*TO DO*
Go over the entries below line by line, copying each one that contains the word "green".

*Dataset entries*
-------

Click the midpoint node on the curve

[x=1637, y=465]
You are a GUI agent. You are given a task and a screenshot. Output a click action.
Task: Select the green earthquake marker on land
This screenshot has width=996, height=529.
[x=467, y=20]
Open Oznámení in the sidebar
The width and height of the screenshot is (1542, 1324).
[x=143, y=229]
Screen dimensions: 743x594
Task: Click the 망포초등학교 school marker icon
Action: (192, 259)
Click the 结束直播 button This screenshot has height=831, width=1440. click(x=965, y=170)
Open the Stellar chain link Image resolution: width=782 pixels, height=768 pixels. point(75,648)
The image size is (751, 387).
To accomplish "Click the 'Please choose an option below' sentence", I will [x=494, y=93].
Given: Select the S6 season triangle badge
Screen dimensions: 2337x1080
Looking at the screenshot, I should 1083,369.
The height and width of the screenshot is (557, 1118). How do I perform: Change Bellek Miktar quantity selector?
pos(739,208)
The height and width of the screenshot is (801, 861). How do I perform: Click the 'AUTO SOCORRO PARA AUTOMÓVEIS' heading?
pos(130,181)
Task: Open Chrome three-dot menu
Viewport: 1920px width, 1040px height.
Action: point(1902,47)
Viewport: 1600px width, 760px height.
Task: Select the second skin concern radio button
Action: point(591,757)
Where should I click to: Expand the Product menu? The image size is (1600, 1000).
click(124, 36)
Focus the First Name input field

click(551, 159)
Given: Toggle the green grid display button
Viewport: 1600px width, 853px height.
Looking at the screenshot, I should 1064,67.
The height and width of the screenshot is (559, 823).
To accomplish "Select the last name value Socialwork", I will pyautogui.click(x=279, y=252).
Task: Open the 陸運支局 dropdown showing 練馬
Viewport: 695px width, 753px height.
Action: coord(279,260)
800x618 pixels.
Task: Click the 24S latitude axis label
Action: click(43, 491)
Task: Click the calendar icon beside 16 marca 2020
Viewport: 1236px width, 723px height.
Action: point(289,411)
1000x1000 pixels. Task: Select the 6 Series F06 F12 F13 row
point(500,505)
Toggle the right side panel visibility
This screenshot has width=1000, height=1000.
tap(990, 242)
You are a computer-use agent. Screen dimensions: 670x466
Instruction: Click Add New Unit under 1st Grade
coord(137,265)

-------

*EXPECTED OUTPUT*
Task: Select the green earthquake marker on land
Given: Toggle the green grid display button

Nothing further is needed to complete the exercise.